Problem set:
(a) Which well-known company does the article on choosing a company type name as an example of an LLC?
(b) List the titles of all the articles planned for the company-formation series described in the article on choosing a company type.

Quoted passage:
☆ ☆ ☆ ☆
Creating a Startup – Choosing a Company Type

7
Jun
7

This is the first in a series of articles I’m writing on company formation. The series will be from the perspective of a non-resident alien to the US and will encompass:

  1. Choosing a Company Type
  2. Incorporating a LLC
  3. Obtaining an LLC EIN
  4. Obtaining an LLC Bank Account
  5. Obtaining a Merchant Account

When you go through the company incorporation process, you need to decide what type of company you need.

All have their pros and cons, and what type is best for you really depends on your short to medium term objectives.

I’ve outlined the types below, and the general scenarios in which they’d be applicable.

LLC

Has been called the Ruby on Rails of company types – light and flexible. Youtube, for example, is a LLC.

The main benefits of an LLC are:

  • Pass through taxation
  • Less formalities
  • Lower state taxes (yearly franchise tax)

The pass through taxation means you only pay income tax, and you don’t get double taxation (as in the case of a C Corp).

LLCs are run by their managing Members, and unlike C/S Corps there aren’t shares, but rather membership interests.

The caveat to an LLC is that a VC is less likely to invest – since when do they risk getting an income tax called UBTI (unrelated business tax income) which is frowned upon.
☆ ☆ ☆ ☆
Source data:
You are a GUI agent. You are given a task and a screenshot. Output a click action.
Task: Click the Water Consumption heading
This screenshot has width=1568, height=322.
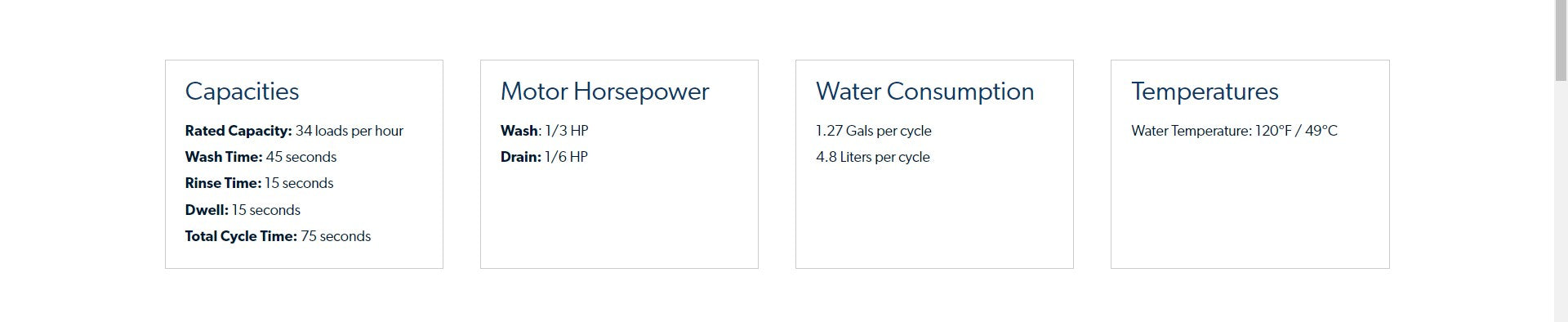click(924, 92)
☆ ☆ ☆ ☆
Response list:
(a) Youtube

(b)
1. Choosing a Company Type
2. Incorporating a LLC
3. Obtaining an LLC EIN
4. Obtaining an LLC Bank Account
5. Obtaining a Merchant Account